# TASK DETAILS
Update the items below by replacing "icon" with "button" throughout. Change nothing else, and leave the pictures out of your answer.

# DATA LISTING
────────────────────

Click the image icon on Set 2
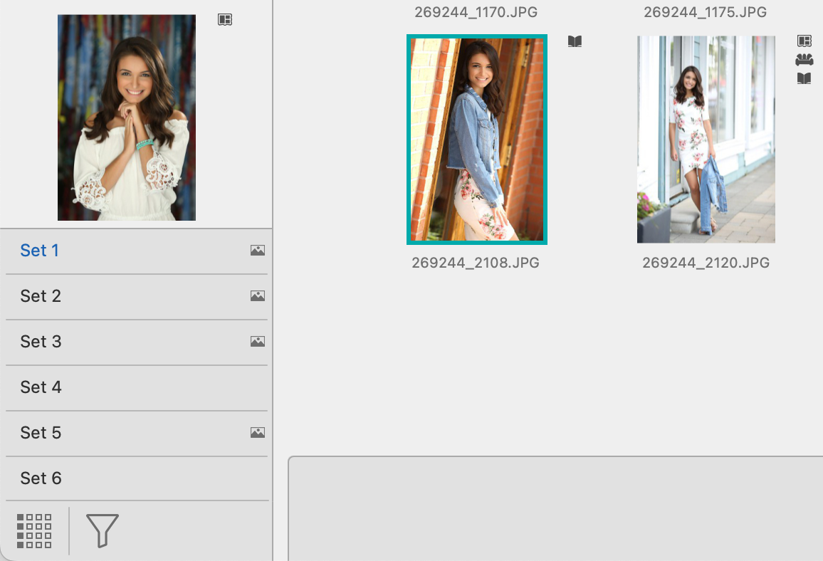257,296
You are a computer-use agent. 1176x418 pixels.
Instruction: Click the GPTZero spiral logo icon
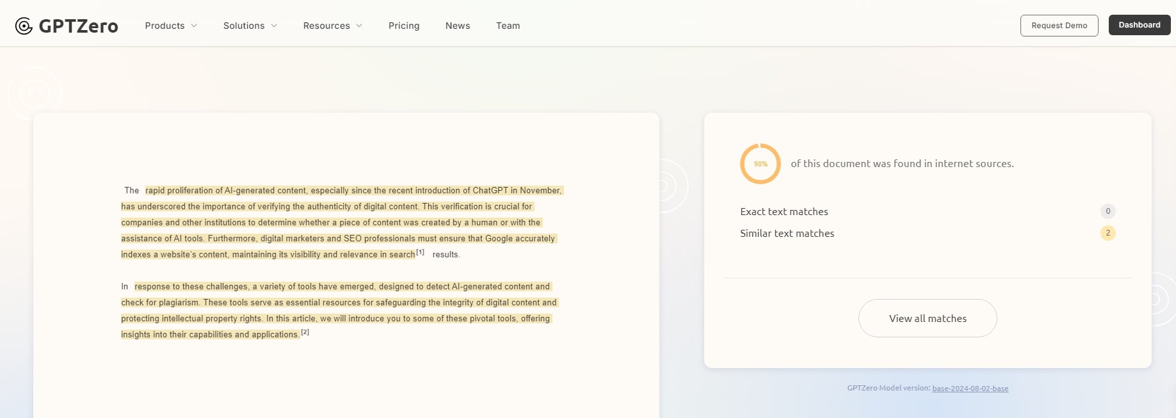[24, 26]
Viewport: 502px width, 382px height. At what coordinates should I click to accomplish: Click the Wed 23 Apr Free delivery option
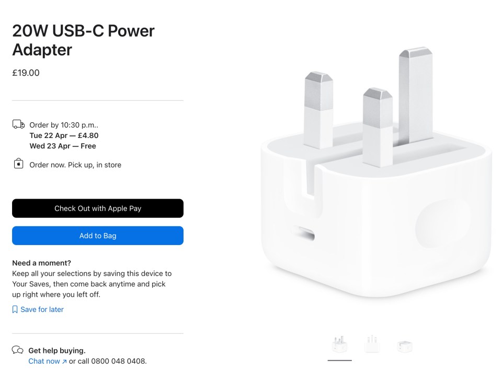63,146
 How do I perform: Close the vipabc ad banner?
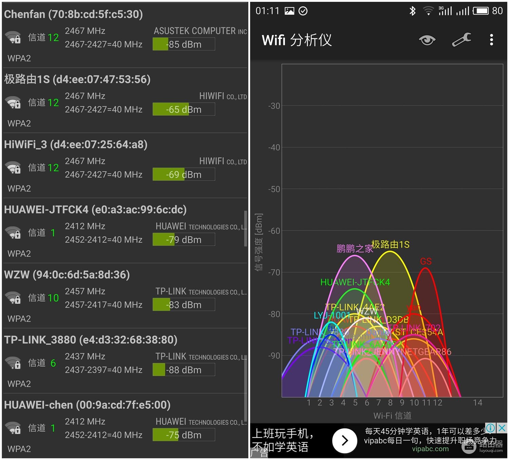tap(502, 428)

────────────────────

# OUTPUT
Click the image button on Set 2
257,296
You are a computer-use agent. 1176x418 pixels.
Instruction: Click the GPTZero spiral logo button
[24, 26]
Viewport: 502px width, 382px height. At what coordinates should I click to accomplish: Click the Wed 23 Apr Free delivery option
63,146
 How do I perform: Close the vipabc ad banner?
tap(502, 428)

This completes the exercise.